Opdracht A – Neem de regels uit de records letterlijk over, beginnend bij de regel met "The height and width of the screenshot is (435, 609)." en eindigend bij de regel met "pyautogui.click(x=15, y=14)", beide regels inbegrepen.

28 750 Gemeentelijke herindeling

Nr. 66 BRIEF VAN DE MINISTER VAN BINNENLANDSE ZAKEN EN KONINKRIJKSRELATIES

Aan de Voorzitter van de Tweede Kamer der Staten-Generaal

Den Haag, 22 december 2017

In uw ordedebat van 28 november jl. (Handelingen II 2017/18, nr. 27, item 12) is mij gevraagd om een brief met een reactie op het onderzoek over gemeentelijke samenwerking van het Centrum voor Onderzoek van de Economie van de Lagere Overheden (COELO) dat zich richt op de periode 2005–2013. Graag geef ik hierop een eerste reactie. Dit onderzoek gaat overigens niet over de gevolgen van gemeentelijke herindelingen, waarover mijn ambtsvoorganger uw Kamer reeds heeft geïnformeerd1.

Er is de afgelopen periode veel aandacht geweest voor (het belang van) intergemeentelijke samenwerking en de Wet gemeenschappelijke regelingen. De studiegroep openbaar bestuur, de Commissie Toekomstgericht lokaal bestuur (de commissie Van de Donk) en het Jaarbericht 2016 van de Denktank van de VNG spreken over het belang en positieve effecten van samenwerking. Dat beeld wordt bevestigd door recent onderzoek2. In aanvulling hierop vind ik ook nader onderzoek naar de efficiëntie en effectiviteit van intergemeentelijke samenwerking nodig, te meer omdat hierover nog weinig onderzoek beschikbaar is. Dergelijk onderzoek is complex, gelet op de diversiteit tussen gemeenten en samenwerkingsvormen. Daarom financier ik het COELO en ook het promotieonderzoek van de heer De Greef. De artikelen in het NRC en Economische Statistische Berichten (ESB) vloeien voort uit dit promotieonderzoek dat nog niet is afgerond en waarvan nog geen einddatum bekend is. Ik vind het ongewenst om lopende het onderzoek hierover met een inhoudelijk oordeel te komen.

Aangeleverde gegevens –
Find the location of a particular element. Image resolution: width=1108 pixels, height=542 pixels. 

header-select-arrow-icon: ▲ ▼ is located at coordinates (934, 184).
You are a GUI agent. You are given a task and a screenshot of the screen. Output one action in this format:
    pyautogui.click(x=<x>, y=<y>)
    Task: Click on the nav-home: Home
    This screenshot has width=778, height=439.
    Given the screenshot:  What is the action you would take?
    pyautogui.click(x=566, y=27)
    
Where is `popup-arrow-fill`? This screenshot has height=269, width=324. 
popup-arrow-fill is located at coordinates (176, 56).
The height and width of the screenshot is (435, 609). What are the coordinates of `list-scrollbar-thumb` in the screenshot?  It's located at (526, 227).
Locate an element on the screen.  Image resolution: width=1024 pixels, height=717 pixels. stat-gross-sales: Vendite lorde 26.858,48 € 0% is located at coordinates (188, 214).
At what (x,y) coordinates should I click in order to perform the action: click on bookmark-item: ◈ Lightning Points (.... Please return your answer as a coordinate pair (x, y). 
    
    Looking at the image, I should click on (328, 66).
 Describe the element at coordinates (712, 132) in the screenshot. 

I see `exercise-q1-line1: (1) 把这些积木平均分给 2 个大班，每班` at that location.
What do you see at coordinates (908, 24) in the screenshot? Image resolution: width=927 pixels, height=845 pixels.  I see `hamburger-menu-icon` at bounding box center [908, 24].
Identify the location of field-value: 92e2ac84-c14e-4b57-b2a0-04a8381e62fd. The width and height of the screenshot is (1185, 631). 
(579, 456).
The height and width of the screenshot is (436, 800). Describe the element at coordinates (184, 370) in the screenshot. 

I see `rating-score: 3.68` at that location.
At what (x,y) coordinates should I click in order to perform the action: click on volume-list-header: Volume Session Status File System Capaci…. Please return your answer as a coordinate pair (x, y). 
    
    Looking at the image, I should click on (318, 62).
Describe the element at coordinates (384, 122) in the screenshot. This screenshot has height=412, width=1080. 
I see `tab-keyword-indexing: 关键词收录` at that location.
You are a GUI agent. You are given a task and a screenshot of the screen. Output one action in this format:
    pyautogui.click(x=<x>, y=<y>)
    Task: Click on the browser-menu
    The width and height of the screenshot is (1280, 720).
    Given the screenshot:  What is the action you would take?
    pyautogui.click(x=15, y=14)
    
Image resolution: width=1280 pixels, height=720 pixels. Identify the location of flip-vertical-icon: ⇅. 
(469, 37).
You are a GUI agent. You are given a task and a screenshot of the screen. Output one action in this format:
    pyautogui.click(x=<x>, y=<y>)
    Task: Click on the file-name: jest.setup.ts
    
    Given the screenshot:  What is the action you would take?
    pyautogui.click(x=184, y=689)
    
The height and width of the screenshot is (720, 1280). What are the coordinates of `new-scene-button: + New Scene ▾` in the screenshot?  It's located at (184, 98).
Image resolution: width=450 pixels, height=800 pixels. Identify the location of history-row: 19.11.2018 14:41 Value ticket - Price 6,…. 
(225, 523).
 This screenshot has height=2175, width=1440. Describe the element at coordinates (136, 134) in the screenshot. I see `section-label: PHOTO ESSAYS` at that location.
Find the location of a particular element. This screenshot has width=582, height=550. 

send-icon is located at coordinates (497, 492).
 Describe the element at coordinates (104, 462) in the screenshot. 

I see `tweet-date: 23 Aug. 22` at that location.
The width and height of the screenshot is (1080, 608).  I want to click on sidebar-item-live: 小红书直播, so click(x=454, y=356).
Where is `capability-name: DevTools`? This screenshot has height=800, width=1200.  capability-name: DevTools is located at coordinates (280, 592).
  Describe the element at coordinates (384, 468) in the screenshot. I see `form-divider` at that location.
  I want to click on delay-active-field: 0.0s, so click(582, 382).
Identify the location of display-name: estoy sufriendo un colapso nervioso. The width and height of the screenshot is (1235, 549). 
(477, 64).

Opdracht B – Op welke periode richt het COELO-onderzoek zich volgens de brief over gemeentelijke samenwerking?

Antwoord A –
The height and width of the screenshot is (435, 609). What are the coordinates of `list-scrollbar-thumb` in the screenshot?  It's located at (526, 227).
Locate an element on the screen.  Image resolution: width=1024 pixels, height=717 pixels. stat-gross-sales: Vendite lorde 26.858,48 € 0% is located at coordinates (188, 214).
At what (x,y) coordinates should I click in order to perform the action: click on bookmark-item: ◈ Lightning Points (.... Please return your answer as a coordinate pair (x, y). 
    
    Looking at the image, I should click on (328, 66).
 Describe the element at coordinates (712, 132) in the screenshot. 

I see `exercise-q1-line1: (1) 把这些积木平均分给 2 个大班，每班` at that location.
What do you see at coordinates (908, 24) in the screenshot? Image resolution: width=927 pixels, height=845 pixels.  I see `hamburger-menu-icon` at bounding box center [908, 24].
Identify the location of field-value: 92e2ac84-c14e-4b57-b2a0-04a8381e62fd. The width and height of the screenshot is (1185, 631). 
(579, 456).
The height and width of the screenshot is (436, 800). Describe the element at coordinates (184, 370) in the screenshot. 

I see `rating-score: 3.68` at that location.
At what (x,y) coordinates should I click in order to perform the action: click on volume-list-header: Volume Session Status File System Capaci…. Please return your answer as a coordinate pair (x, y). 
    
    Looking at the image, I should click on (318, 62).
Describe the element at coordinates (384, 122) in the screenshot. This screenshot has height=412, width=1080. 
I see `tab-keyword-indexing: 关键词收录` at that location.
You are a GUI agent. You are given a task and a screenshot of the screen. Output one action in this format:
    pyautogui.click(x=<x>, y=<y>)
    Task: Click on the browser-menu
    The width and height of the screenshot is (1280, 720).
    Given the screenshot:  What is the action you would take?
    pyautogui.click(x=15, y=14)

Antwoord B – Op de periode 2005–2013.